The right-wing group were demonstrating at Bristol Crown Court about the jailing and subsequent death of Kevin Crehan, an alleged member of the English Defence League (EDL). In July 2016, Crehan was given a 12-month sentence for putting bacon sandwiches outside the Jamia mosque in January 2016.

He was halfway through his sentence, when he died on 27 December 2016, aged 35.

He was imprisoned after a string of offences related to hate crimes, including being caught standing outside the mosque holding a St George's flag with "no mosques" written on it.

He was also alleged to have put rashers on bacon on the door handles of the mosque.

kevin crehan
Kevin Crehan was serving a 12-month sentence after an incident at a mosque in Bristol in January Avon and Somerset Police

Supporters of Crehan, who also known by the nickname "Bunny", created a Facebook page for the protest, heralding him as "a loyal patriot" and labelling his sentence as "outrageous".

"This Demo (is) aimed at highlighting the outrageous sentence handed to a loyal patriot and family man," it said.

The counter-protest by anti-fascist activists, which was scheduled to take place in Castle Park but later moved closer to the opposing demonstration, garnered dozens more attendees.

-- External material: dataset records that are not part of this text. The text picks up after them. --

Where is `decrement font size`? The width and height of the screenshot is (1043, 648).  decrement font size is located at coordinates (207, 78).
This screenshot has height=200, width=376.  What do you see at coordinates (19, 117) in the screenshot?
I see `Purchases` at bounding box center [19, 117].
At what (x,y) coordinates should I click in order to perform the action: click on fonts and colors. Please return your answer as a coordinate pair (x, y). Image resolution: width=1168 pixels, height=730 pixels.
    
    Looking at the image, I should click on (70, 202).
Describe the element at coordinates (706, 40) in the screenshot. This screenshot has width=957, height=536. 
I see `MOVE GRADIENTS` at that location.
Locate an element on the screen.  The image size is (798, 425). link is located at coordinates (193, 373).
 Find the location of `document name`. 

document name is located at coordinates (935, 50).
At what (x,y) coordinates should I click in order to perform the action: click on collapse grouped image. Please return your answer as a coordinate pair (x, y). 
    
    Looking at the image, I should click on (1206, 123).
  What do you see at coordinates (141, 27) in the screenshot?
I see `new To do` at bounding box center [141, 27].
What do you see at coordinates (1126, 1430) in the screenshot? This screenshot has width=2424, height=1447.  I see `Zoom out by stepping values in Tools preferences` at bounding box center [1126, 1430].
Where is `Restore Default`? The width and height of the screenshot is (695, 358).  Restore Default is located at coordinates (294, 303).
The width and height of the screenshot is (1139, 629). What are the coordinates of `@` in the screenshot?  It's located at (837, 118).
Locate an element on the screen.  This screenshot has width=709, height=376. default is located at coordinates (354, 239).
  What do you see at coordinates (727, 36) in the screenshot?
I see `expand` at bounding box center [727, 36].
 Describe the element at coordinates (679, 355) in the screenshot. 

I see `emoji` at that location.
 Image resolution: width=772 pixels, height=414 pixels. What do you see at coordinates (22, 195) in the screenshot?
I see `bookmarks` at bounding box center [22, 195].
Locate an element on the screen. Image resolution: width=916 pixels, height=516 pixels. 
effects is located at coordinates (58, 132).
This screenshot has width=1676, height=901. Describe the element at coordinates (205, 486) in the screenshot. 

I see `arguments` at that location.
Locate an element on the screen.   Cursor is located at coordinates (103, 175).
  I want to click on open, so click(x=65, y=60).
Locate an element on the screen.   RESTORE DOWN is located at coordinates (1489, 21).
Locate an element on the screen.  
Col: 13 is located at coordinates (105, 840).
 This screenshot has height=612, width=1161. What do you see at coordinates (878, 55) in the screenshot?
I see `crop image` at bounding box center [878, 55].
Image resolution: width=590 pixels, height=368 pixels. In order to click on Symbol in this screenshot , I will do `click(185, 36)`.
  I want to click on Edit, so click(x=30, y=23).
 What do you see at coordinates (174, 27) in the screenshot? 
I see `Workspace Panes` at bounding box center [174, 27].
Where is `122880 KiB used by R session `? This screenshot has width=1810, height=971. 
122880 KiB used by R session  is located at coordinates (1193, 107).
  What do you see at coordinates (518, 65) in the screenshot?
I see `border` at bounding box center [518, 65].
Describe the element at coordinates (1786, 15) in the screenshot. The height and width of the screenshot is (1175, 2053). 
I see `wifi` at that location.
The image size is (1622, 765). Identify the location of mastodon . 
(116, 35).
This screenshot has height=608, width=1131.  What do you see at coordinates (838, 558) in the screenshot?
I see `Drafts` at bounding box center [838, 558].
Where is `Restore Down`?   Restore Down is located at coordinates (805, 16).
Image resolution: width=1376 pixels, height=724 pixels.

As the situation began to escalate, local police issued warnings on its social media channels, pleading with protesters not to bring items that could incite disorder, such as masks and placards.

Photos taken at the scene show protestors, some wearing scarves and masks to cover their faces, being kept separate by police officers on foot and mounted police units.

A spokesman for Avon and Somerset Constabulary said no arrests had been made, with the safety and facilitation of the protesters their main concern.

"Our main priorities are the safety of the public and the facilitation of peaceful protests. A well-rehearsed policing plan is in place to achieve this.

"We want to keep disruption to the public to a minimum and have been proactively engaging with the protesters, local businesses and the wider community prior to today's events.

"Public safety is our top priority and officers will robustly deal with anyone who engages in significant anti-social behaviour or disorder."